The character of Milwaukee is that of a Great Lakes city coming into its own. The lakefront — stretching from the Milwaukee Art Museum's striking Calatrava-designed addition to the historic Third Ward and the revitalised harbour — has been transformed from industrial waterfront into one of the most appealing urban waterfronts in the Midwest. The Milwaukee Art Museum, with its Burke Brise Soleil — a kinetic sunscreen that opens and closes like the wings of a bird — has become an architectural icon, and the collection within ranges from Old Masters to significant holdings of American folk art and Georgia O'Keeffe's work. The Historic Third Ward, once a warehouse district, now houses galleries, boutiques, the Milwaukee Public Market (a European-style food hall), and a dining scene that has earned serious national recognition.
Milwaukee's food culture extends far beyond beer. The city's German heritage lives on in the Friday fish fry — a social institution where bars and restaurants across the city serve beer-battered cod or perch with coleslaw, rye bread, and french fries. The frozen custard tradition — denser, richer, and more intensely flavoured than ice cream — is represented by the legendary Kopp's and Leon's, whose concrete-block stands have been serving custard since the 1950s. The Milwaukee Public Market and the surrounding Third Ward restaurants have added a contemporary layer: artisan cheese from Wisconsin's dairy farms, locally smoked charcuterie, and farm-to-table restaurants that showcase the agricultural bounty of America's dairyland.
Beyond the food and beer, Milwaukee offers cultural substance that surprises first-time visitors. The Harley-Davidson Museum, on the banks of the Menomonee River, traces the century-plus history of America's most iconic motorcycle brand through an extraordinary collection of vintage machines, memorabilia, and interactive exhibits. Summerfest, held annually on the lakefront in late June and early July, is the world's largest music festival by attendance, with eleven stages hosting over eight hundred acts over eleven days. The Milwaukee Riverwalk, threading through the downtown along the Milwaukee River, connects neighbourhoods, restaurants, and bars in a pedestrian-friendly corridor that is the city's social spine.

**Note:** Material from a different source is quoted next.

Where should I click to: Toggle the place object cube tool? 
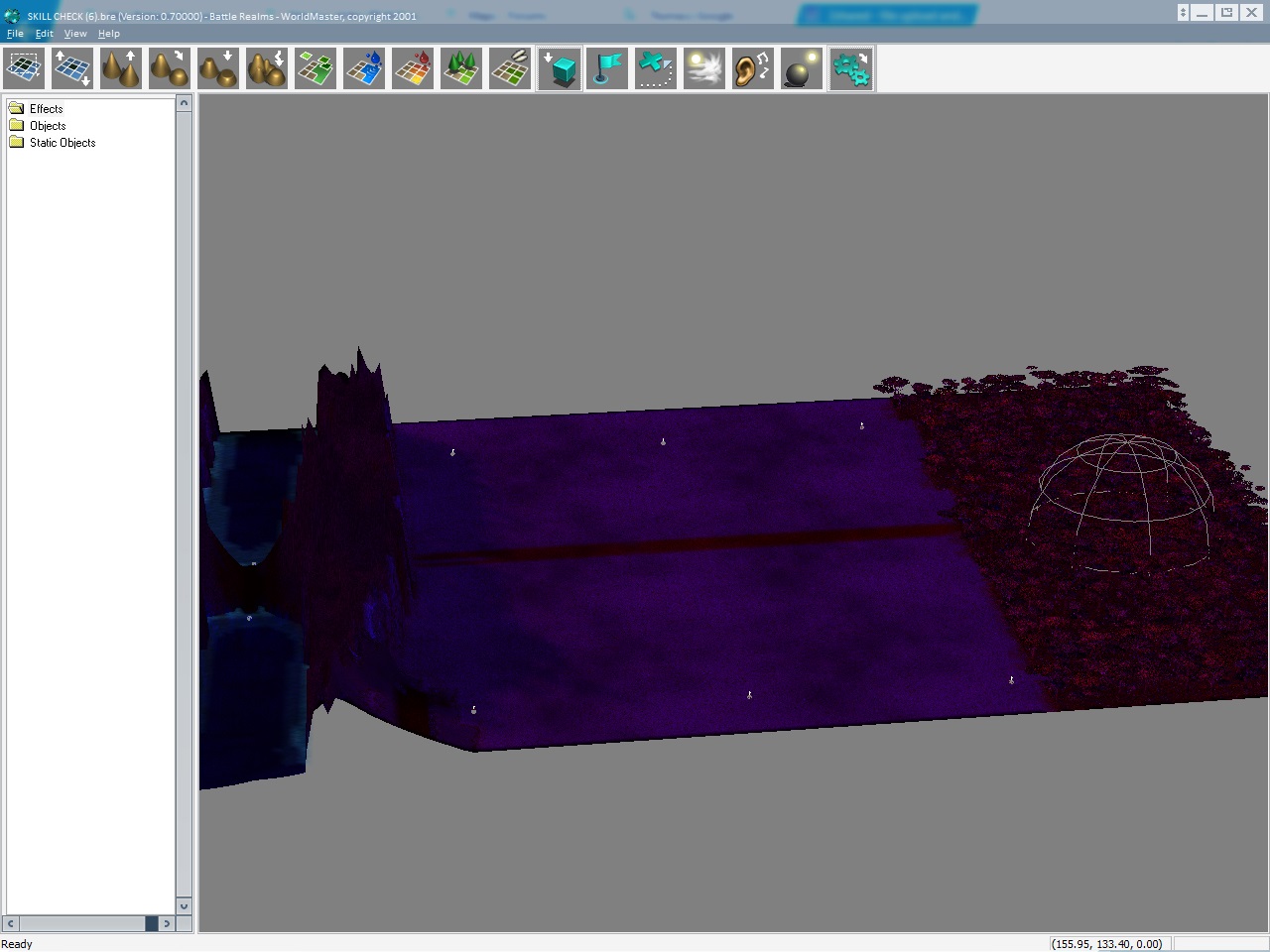561,69
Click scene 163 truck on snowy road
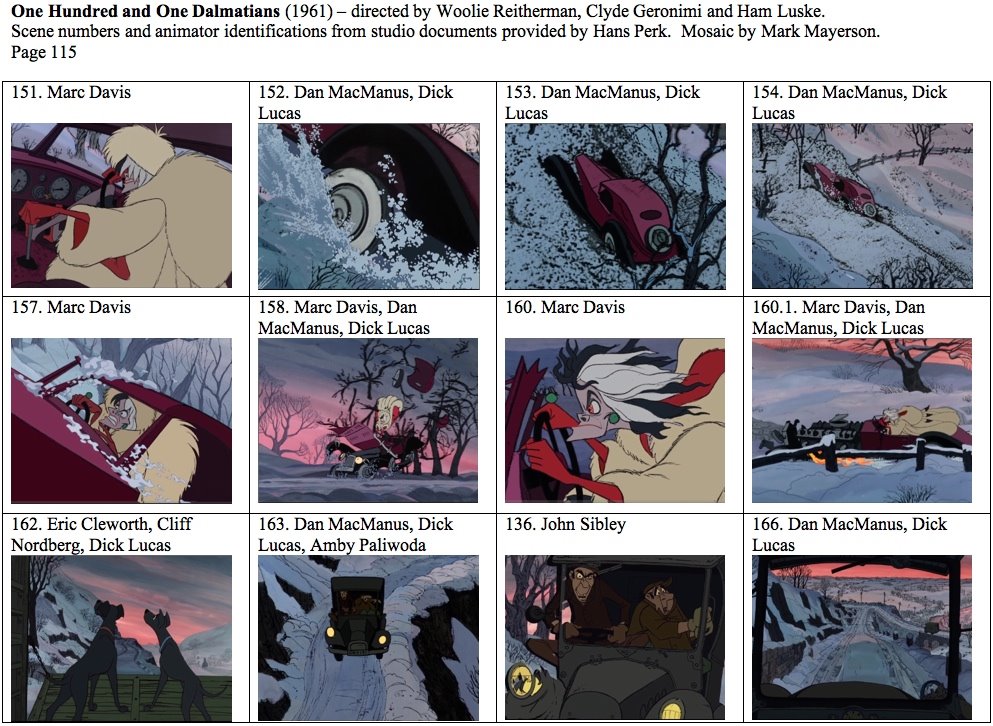Viewport: 993px width, 726px height. point(369,638)
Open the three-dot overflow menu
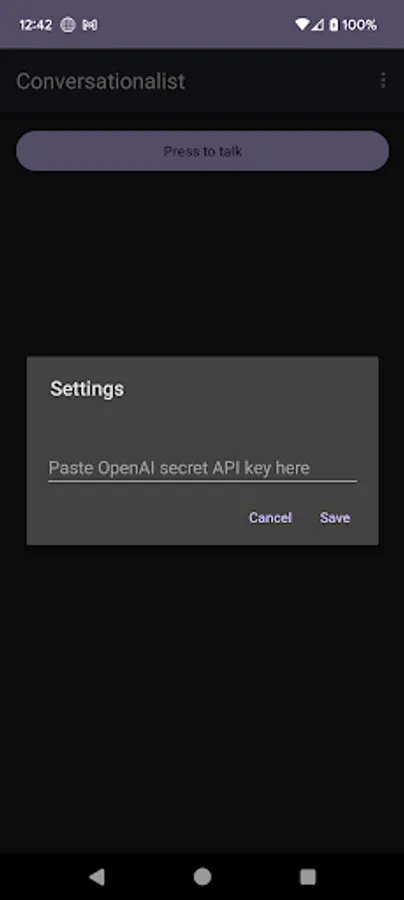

Viking includes Milwaukee on its Great Lakes itineraries, using the port facilities on the lakefront within walking distance of the Third Ward and the Art Museum. The city's compact, walkable downtown and its genuine, unpretentious character make it one of the most rewarding ports on any Great Lakes cruise. For travellers who associate the Great Lakes with industrial decline, Milwaukee offers a powerful corrective — a city that has reinvented itself around culture, cuisine, and craft brewing while maintaining the warmth and work ethic that define the American Midwest. June through September offers the warmest weather and the liveliest festival calendar, with Summerfest in late June/early July being the annual highlight.